The Ortho Show

Sonic Logo

Music + Sound Design

Sonic logos or Idents are a growing trend that give consistency across platforms and media to make the values a brand embodies understandable and recognisable in an instant. Effective idents set the scene for everything that follows and gives content creators another way to reach a target audience. Especially with the uptake in smart speakers, better quality headphones, voice assistants, sound is fast becoming an important tool in being able to, paradoxically, cut through the noise.

My approach often includes sound design with the music for a sonic logo as you can impart a sense of transparency through texture and foley and sound can communicate material and place - all important aspects to work with visual elements.

In this case, Ben and Micah approached me for a sonic logo for their podcast - it is in-depth but open, precise but human. Clocks and heartbeats. The podcast features discussion on the cutting edge topics of orthopedics, including interviews with surgeons and practitioners who have stories that push the field forward. A sense of momentum and anticipation was needed.

So vinyl crackles suggest close detail but also a voice from a distance, the front line. The stopwatch brings urgency. Heartbeats are self explanatory - they also have this great ability to fill a space whilst being atonal.

Harpsichord, being a plucked instrument, lends itself to precision yet has historical connotations, a sense of building on the existing.

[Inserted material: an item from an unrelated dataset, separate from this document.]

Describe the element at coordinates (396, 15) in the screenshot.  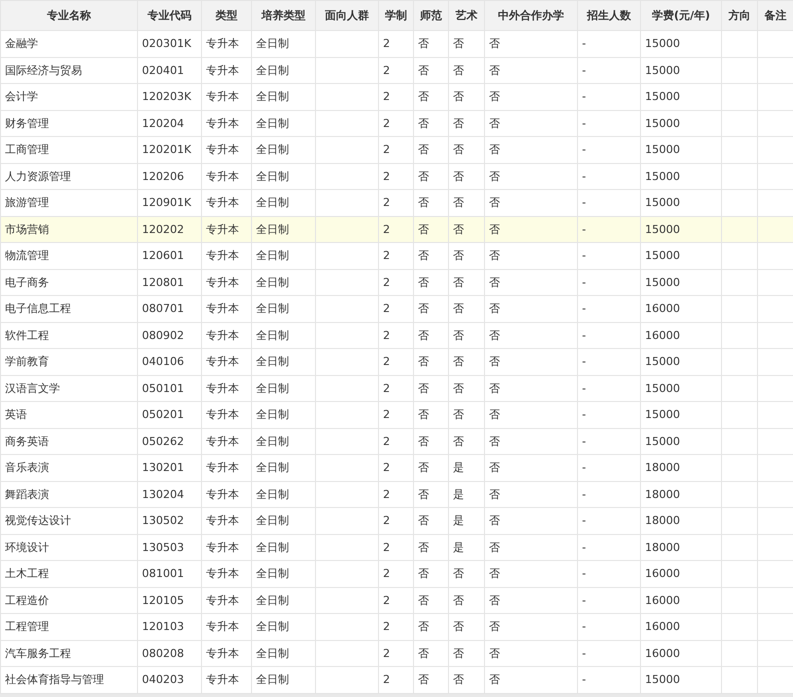
I see `column-header: 学制` at that location.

Hang drums are very tactile, referencing something close to the body, the choir brings a sense of the human but also the angelic - sometimes these surgeons perfom miracles in the most unlikely of places. What they learn helps those that come after.

Drums and reverbs add air and space to suggest a bigger place worth exploring.

Deeper electronic bass adds depth literally and metophorically - being a sine wave, the bass is hard to define as it sounds like it's coming from everywhere. Similar to the effect that the heartbeat has.

And the piece is open-ended because the main act is the conversation, or episode, that the theme flows into.